● What this task involves: Collect each line of the entries that holds the string "button".
==== Data to use
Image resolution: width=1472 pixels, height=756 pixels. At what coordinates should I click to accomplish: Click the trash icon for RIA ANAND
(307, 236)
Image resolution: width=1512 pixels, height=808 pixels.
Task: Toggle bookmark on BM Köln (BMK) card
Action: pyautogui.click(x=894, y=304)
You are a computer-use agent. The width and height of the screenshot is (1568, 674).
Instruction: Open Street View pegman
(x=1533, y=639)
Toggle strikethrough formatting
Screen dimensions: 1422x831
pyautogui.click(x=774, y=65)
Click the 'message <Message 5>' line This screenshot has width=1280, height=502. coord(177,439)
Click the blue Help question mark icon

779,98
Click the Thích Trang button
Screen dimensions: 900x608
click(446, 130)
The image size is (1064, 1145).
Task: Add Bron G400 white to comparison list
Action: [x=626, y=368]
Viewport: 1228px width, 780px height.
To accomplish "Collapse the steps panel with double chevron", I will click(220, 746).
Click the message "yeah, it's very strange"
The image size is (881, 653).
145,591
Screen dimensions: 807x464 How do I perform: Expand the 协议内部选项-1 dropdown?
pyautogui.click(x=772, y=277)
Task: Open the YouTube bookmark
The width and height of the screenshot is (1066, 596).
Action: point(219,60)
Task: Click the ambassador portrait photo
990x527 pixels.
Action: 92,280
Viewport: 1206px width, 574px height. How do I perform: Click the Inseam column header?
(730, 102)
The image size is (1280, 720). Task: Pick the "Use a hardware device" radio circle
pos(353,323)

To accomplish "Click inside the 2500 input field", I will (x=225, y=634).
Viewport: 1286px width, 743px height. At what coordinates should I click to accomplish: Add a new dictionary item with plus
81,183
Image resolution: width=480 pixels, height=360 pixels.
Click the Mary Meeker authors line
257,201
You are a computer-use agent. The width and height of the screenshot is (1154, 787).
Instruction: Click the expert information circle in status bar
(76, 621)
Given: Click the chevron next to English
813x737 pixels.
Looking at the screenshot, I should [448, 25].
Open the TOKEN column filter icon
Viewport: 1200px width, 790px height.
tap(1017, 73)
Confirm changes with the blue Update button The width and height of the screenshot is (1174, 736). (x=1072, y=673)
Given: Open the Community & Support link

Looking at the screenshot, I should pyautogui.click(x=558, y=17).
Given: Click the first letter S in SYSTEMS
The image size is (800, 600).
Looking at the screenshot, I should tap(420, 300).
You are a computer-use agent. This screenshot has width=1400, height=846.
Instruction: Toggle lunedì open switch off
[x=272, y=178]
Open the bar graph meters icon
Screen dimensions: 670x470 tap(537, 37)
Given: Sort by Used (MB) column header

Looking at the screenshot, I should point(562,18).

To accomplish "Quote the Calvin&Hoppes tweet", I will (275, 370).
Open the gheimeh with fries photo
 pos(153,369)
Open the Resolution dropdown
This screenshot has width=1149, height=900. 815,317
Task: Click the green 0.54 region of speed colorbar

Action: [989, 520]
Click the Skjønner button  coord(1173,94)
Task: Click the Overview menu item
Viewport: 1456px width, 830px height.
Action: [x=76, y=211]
========
● Response:
Click the Thích Trang button
Confirm changes with the blue Update button The width and height of the screenshot is (1174, 736). (x=1072, y=673)
Click the Skjønner button  coord(1173,94)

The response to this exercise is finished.